To commemorate the hundredth anniversary of World War One, the National Theatre’s choice to re-stage Sean O’Casey’s anti-war play, The Silver Tassie, was perhaps not an obvious one. Dismissed by W. B. Yeats as unconvincing and incoherent in structure, O’Casey was himself self-critical of it: ‘A generous handful of stones, aimed indiscriminately, with the aim of breaking a few windows. I don’t think it makes a good play, but it’s a remarkable one.’ Howard Davies’ revitalising production proves that The Silver Tassie has the potential not just to be ‘good’, but a powerful drama about the devastation of war.
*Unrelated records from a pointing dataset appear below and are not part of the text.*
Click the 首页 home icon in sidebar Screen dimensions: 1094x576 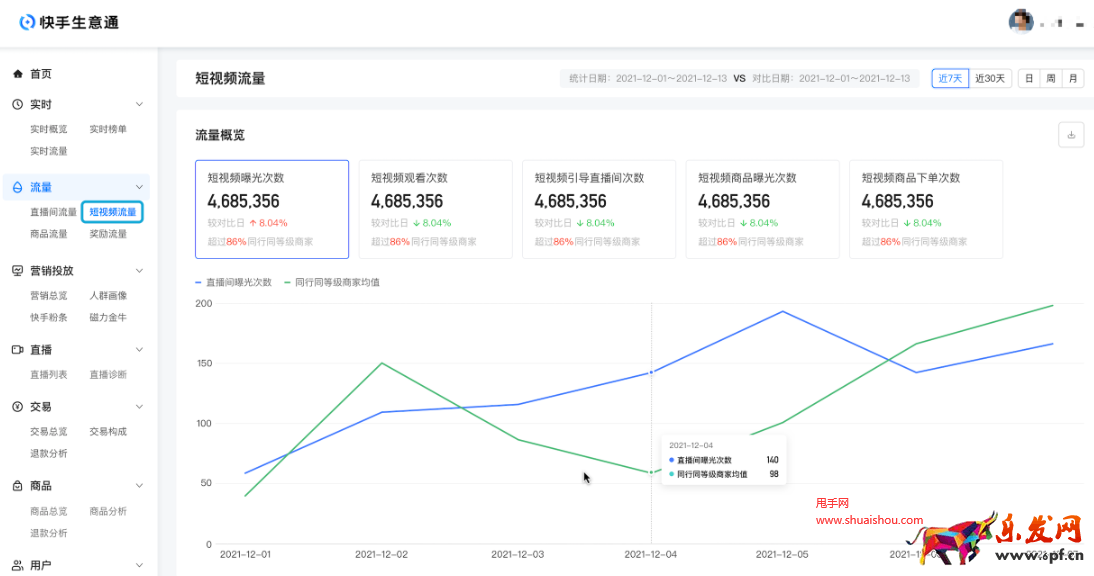pyautogui.click(x=18, y=74)
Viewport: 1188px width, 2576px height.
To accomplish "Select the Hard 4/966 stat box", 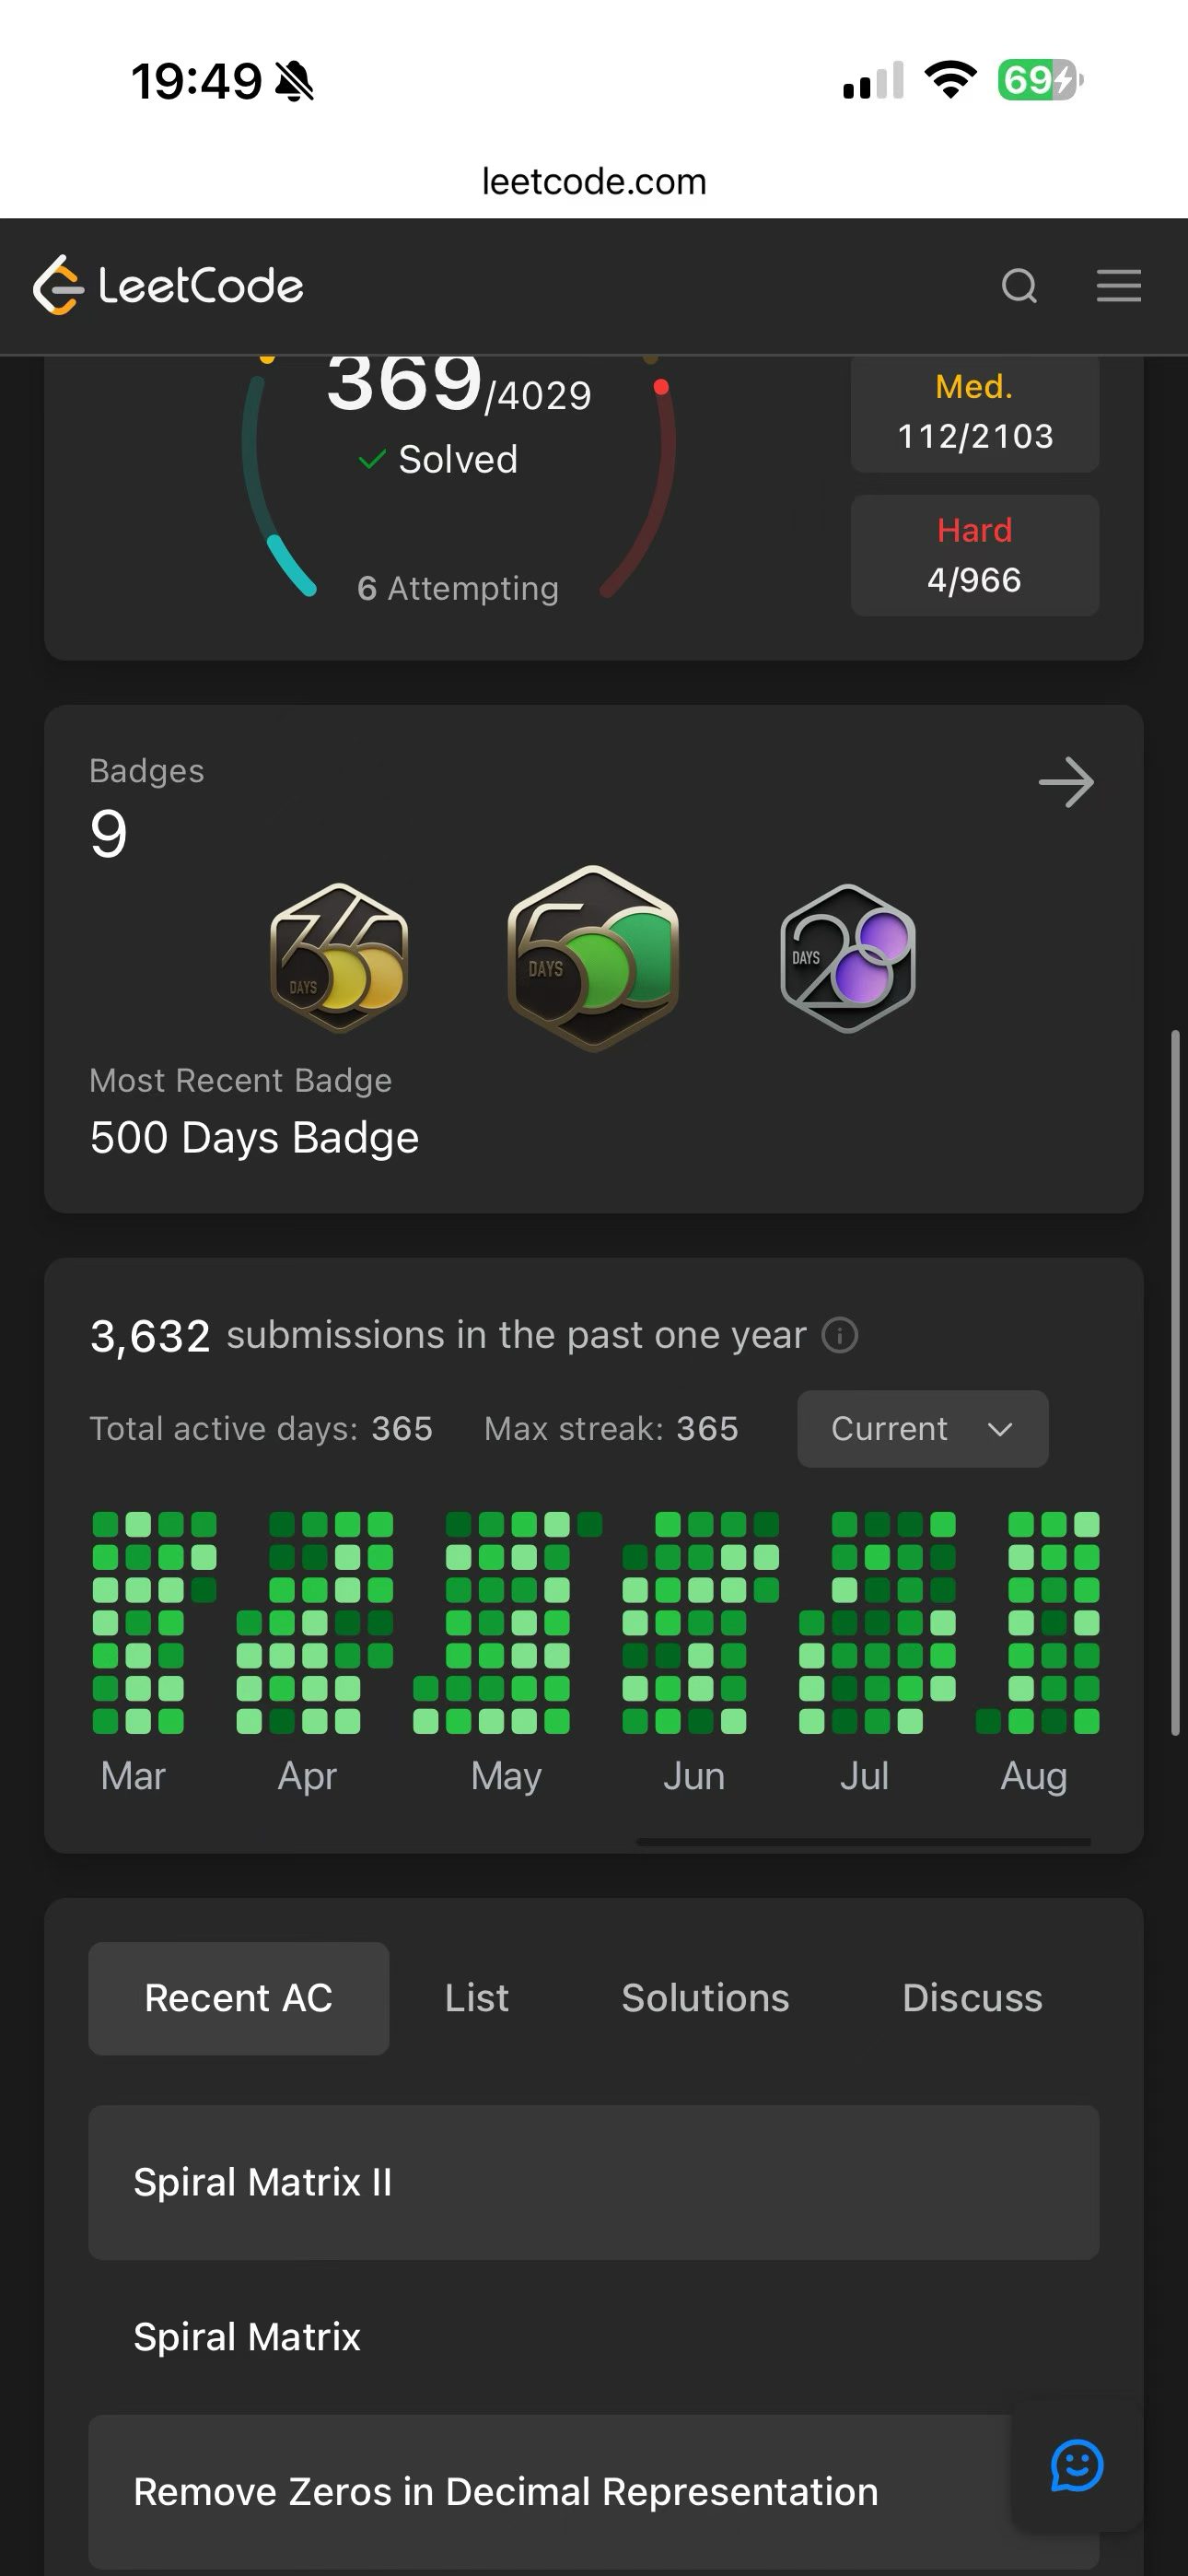I will coord(974,555).
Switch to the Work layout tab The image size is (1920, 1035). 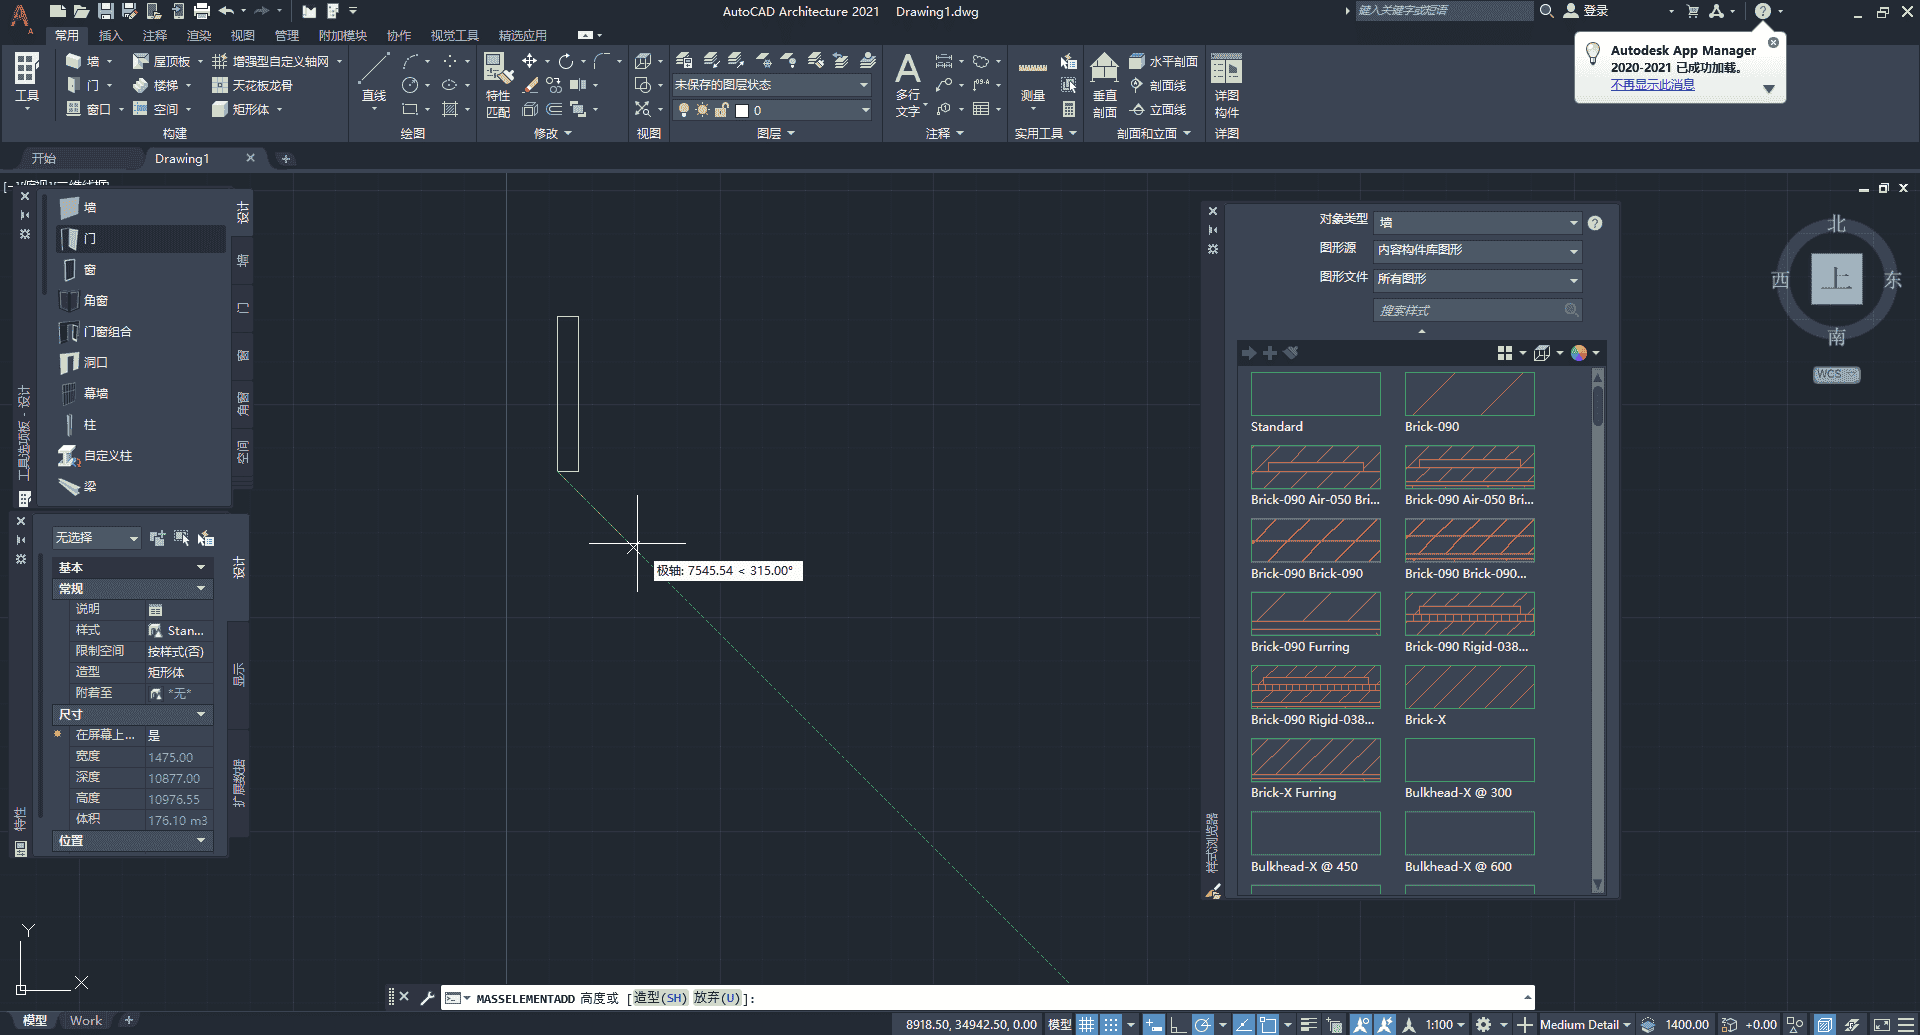point(86,1020)
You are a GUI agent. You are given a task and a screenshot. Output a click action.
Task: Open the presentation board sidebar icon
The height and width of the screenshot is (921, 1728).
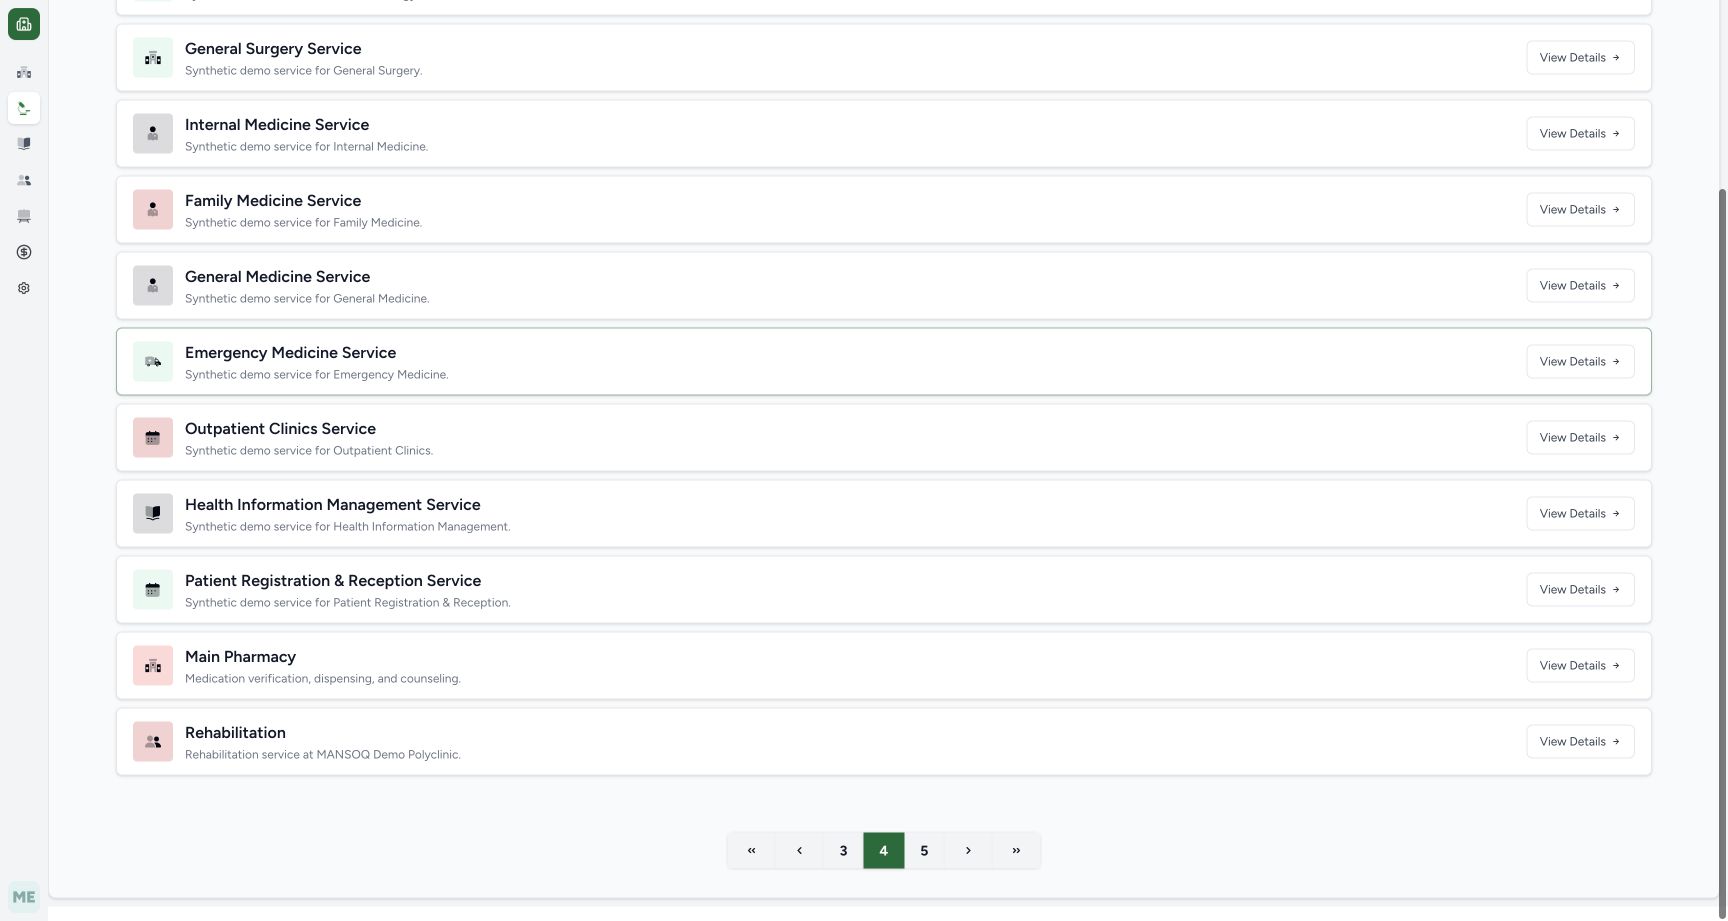click(24, 216)
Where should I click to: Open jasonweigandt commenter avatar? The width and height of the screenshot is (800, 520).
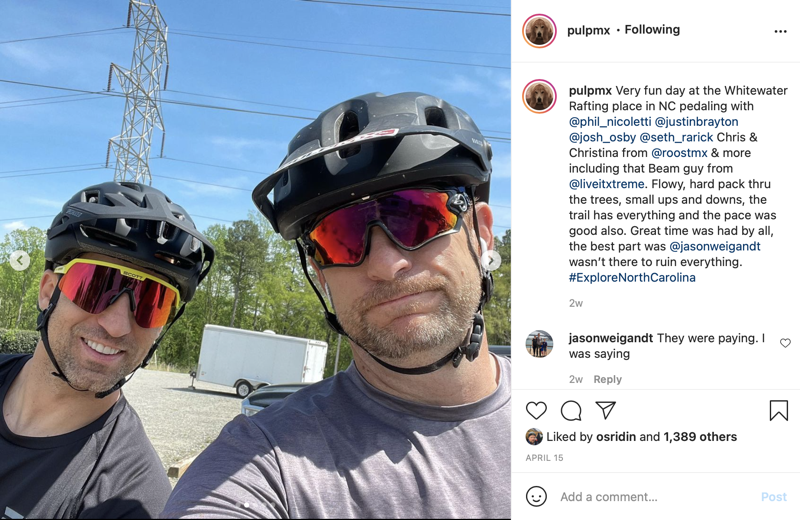click(x=539, y=344)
Focusing around a community in Dublin, the play’s critique about the imperialism of war revolves around its main protagonist, Harry Heegan. In the first of this four-act play, Harry is championed as an athletic young man in the prime of his life; he has just led his football team to victory, and marches off to war as though it’s another sport match. But as the destructive costs of war hit some harder than others, Harry returns home embittered and debilitated, abandoned by those once close to him and who still have a future.
This main thread of the story – ‘young soldier becomes infirm cripple’ – feels slightly too disjointed and artificial to generate the poignance intended. Ronan Raferty gives a very emotive performance as a broken victim of battle – ‘The Lord hath given and man hath taken away’, he cries – but this is a wide-scale rather than a one-man tragedy, and this is where Davies’ production succeeds. It is an epic depiction of the mercilessness of war and the selfishness it evokes in society, and the enormous canon that turns to face the audience before the second act is symbolic of this attack on civilised culture.
One of the main challenges that the play poses is its variety of settings: the tenements of Dublin, the battlefields mid-fire, the veterans’ hospital, and a ballroom dance. Each act is a unique episode of its own, but Vicki Mortimer’s exquisite handling of these set changes keeps the play as unified as possible. In one of the most horrifically evocative scenes of the play, parts of the stage literally explode to falling shells as the soldiers sing their way through carnage. This use of effects creates a breathtaking spectacle that is alone unmissable.
Perhaps the most haunting aspect of O’Casey’s play is its emphasis on how war changes women as well as men. No longer the virile champion, Harry is deserted by his best girl Jessie (Deidre Mullins), whose betrayal with another man creates a pitiful final scene. But it is the character of Susie who most disconcertingly juxtaposes Harry’s deterioration. Initially a God-fearing friend of the Heegan family, she becomes a flirtatious go-getter, a change which epitomises a raw, post-war realism. This portrayal by Judith Roddy steals the show, and it underscored by the play’s closing image: women dancing with what look to be young soldiers, but as the lights become brighter, are revealed as dummies.
If there are any problems with O’Casey’s original script, this invigorating production casts them somewhat to one side. The play’s message is sometimes overwrought, but the visual richness of Davies and Mortimer’s regenerative revival lends it a deeper layer. It will be one of the most memorable Silver Tassies for a while to come.